PROBLEM: Should an entry include a picture, omit the picture and still repeat everything else exactly.
-- -- --
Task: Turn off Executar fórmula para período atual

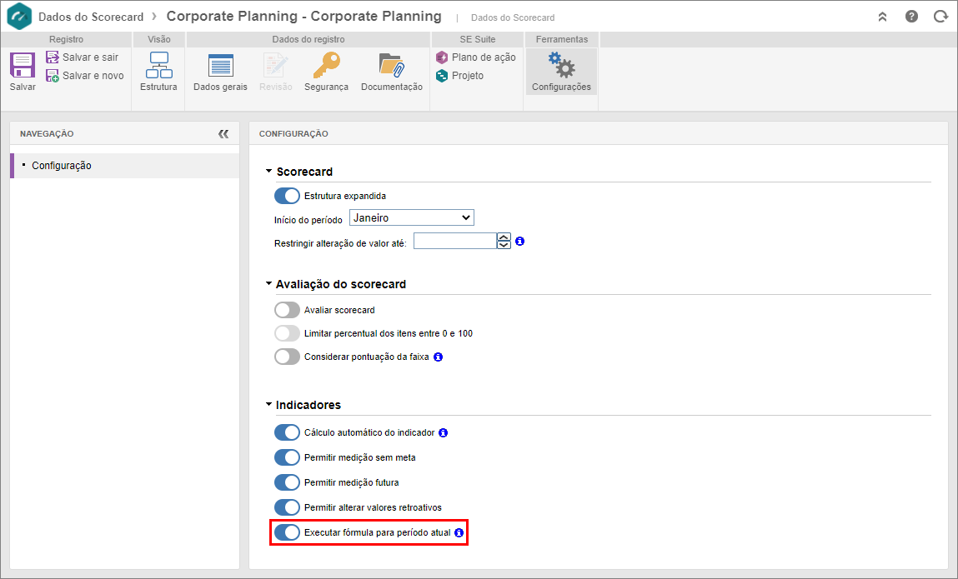Action: point(287,532)
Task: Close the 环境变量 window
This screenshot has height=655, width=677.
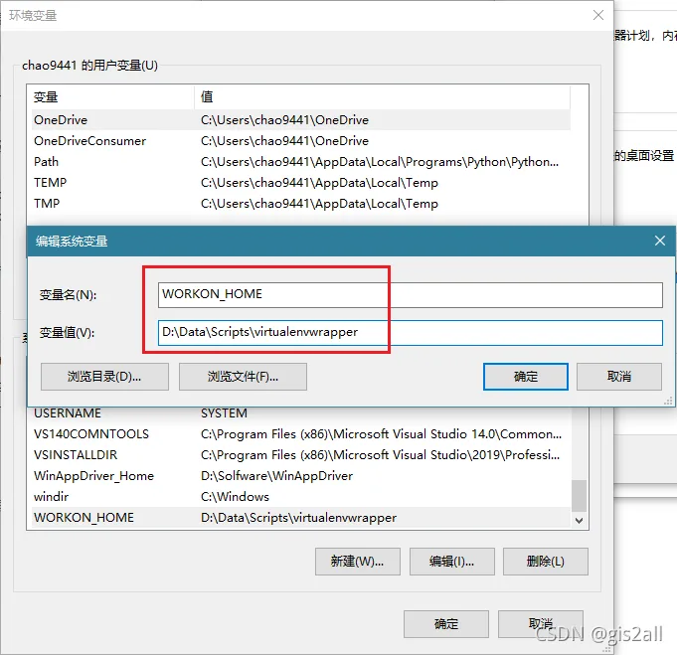Action: [x=598, y=15]
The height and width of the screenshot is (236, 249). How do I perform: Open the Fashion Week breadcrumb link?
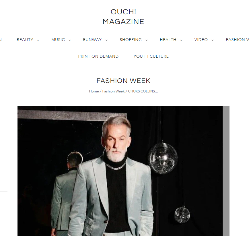113,91
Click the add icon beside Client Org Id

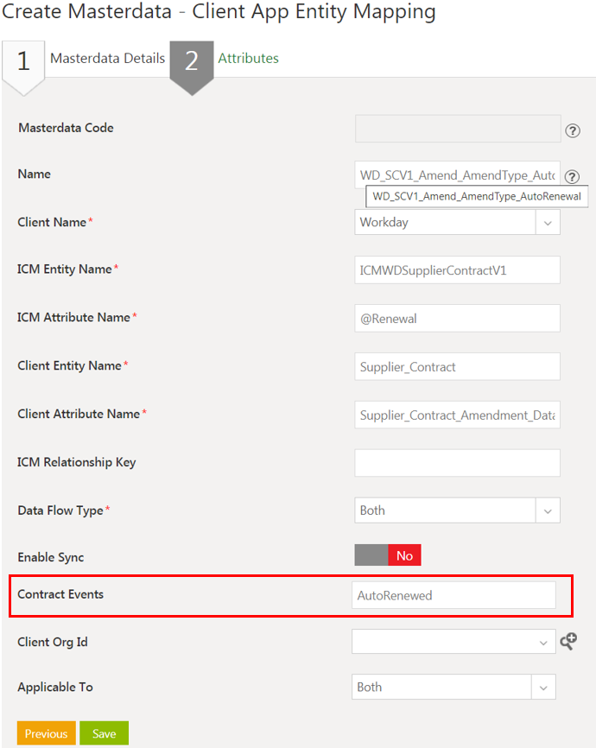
-- -- --
RESPONSE TO THE EXERCISE:
Task: Turn off Executar fórmula para período atual

Action: point(287,532)
Task: Close the 环境变量 window
This screenshot has height=655, width=677.
Action: [x=598, y=15]
The height and width of the screenshot is (236, 249). How do I perform: Open the Fashion Week breadcrumb link?
113,91
Click the add icon beside Client Org Id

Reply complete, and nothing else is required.